**WHAT TO PRODUCE:** Everything in the listing below must be set down again exactly.

**MATERIAL FOR THE TASK:**

=====

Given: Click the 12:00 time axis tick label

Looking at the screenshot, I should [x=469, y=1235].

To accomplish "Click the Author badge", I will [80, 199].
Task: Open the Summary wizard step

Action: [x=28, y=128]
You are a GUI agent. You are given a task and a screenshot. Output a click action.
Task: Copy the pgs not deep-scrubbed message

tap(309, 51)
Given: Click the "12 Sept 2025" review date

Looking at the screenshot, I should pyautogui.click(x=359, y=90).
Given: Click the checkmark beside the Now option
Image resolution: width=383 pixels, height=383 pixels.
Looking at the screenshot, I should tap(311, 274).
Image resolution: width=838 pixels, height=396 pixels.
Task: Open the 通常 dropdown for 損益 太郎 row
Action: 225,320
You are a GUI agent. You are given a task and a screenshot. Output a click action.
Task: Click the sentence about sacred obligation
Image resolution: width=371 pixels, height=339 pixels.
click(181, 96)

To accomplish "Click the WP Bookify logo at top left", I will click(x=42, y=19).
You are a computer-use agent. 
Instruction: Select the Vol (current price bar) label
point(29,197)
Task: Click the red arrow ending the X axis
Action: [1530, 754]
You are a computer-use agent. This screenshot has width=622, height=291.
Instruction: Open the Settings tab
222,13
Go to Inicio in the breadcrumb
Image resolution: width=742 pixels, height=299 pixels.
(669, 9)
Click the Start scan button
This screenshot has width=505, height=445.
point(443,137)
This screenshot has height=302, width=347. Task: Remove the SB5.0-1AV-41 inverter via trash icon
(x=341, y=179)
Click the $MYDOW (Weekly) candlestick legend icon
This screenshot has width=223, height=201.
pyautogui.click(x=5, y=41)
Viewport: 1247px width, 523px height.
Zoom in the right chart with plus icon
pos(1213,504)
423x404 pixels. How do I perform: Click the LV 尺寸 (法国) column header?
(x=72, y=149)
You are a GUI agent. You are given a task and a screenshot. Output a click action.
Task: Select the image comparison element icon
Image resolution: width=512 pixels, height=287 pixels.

=====

**REPLY TO THE EXERCISE:**
Given: Click the 12:00 time axis tick label

Looking at the screenshot, I should [x=469, y=1235].

To accomplish "Click the Author badge", I will [80, 199].
Task: Open the Summary wizard step

Action: [x=28, y=128]
You are a GUI agent. You are given a task and a screenshot. Output a click action.
Task: Copy the pgs not deep-scrubbed message

tap(309, 51)
Given: Click the "12 Sept 2025" review date

Looking at the screenshot, I should pyautogui.click(x=359, y=90).
Given: Click the checkmark beside the Now option
Image resolution: width=383 pixels, height=383 pixels.
Looking at the screenshot, I should tap(311, 274).
Image resolution: width=838 pixels, height=396 pixels.
Task: Open the 通常 dropdown for 損益 太郎 row
Action: 225,320
You are a GUI agent. You are given a task and a screenshot. Output a click action.
Task: Click the sentence about sacred obligation
Image resolution: width=371 pixels, height=339 pixels.
click(181, 96)

To accomplish "Click the WP Bookify logo at top left", I will click(x=42, y=19).
You are a computer-use agent. 
Instruction: Select the Vol (current price bar) label
point(29,197)
Task: Click the red arrow ending the X axis
Action: [1530, 754]
You are a computer-use agent. This screenshot has width=622, height=291.
Instruction: Open the Settings tab
222,13
Go to Inicio in the breadcrumb
Image resolution: width=742 pixels, height=299 pixels.
(669, 9)
Click the Start scan button
This screenshot has width=505, height=445.
point(443,137)
This screenshot has height=302, width=347. Task: Remove the SB5.0-1AV-41 inverter via trash icon
(x=341, y=179)
Click the $MYDOW (Weekly) candlestick legend icon
This screenshot has width=223, height=201.
pyautogui.click(x=5, y=41)
Viewport: 1247px width, 523px height.
Zoom in the right chart with plus icon
pos(1213,504)
423x404 pixels. How do I perform: Click the LV 尺寸 (法国) column header?
(x=72, y=149)
You are a GUI agent. You are given a task and a screenshot. Output a click action.
Task: Select the image comparison element icon
Image resolution: width=512 pixels, height=287 pixels.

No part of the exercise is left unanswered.